The Utah State Legislature recently passed S.B. 59, a bill that would amend the Utah Antidiscrimination Act to require employers with 15 or more Utah employees to provide reasonable accommodations related to pregnancy, childbirth, breastfeeding, or related conditions. The bill is currently awaiting the governor’s signature.
Under the law, a qualifying Utah employer would not be allowed to refuse to provide a requested accommodation, discharge an employee, or deny employment opportunities to an employee on the basis of pregnancy, childbirth, breastfeeding, or a related condition, unless the employer demonstrates that the accommodation would create an undue hardship on the employer’s operations. An “undue hardship” is defined as an action that would require “significant difficulty or expense when considered in relation to factors such as the size of the entity, the entity’s financial resources, and the nature, and structure of the entity’s operation.”

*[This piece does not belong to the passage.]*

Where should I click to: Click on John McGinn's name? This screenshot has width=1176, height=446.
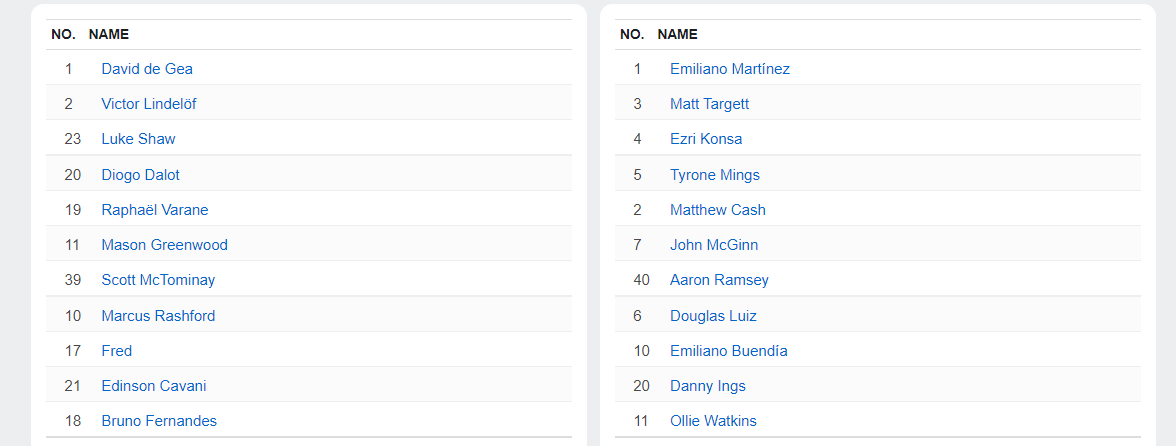click(x=714, y=245)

In determining the need for an accommodation, an employer may require an employee to obtain a certification from his or her healthcare provider that includes the date the accommodation becomes medically advisable, the probable duration of the accommodation, and an explanatory statement as to the medically advisability of the accommodation. However, an employer may not require an employee to obtain a certification to support a request for an accommodation of more frequent restroom, food, or water breaks. The measure also specifies that an employer is not required to permit an employee to have his or her child at the workplace for purposes of accommodating pregnancy, childbirth, breastfeeding, or related conditions.
To comply with the new law, employers would be required to include written notice concerning an employee’s rights to reasonable accommodations for pregnancy, childbirth, breastfeeding, or related conditions in the company’s employee handbook or to post such notice in a conspicuous place in the employer’s place of business.
If enacted, S.B. 59 would be an important change to existing Utah law. If you have employees in Utah, you may want to review your policies to ensure compliance should the new law go into effect.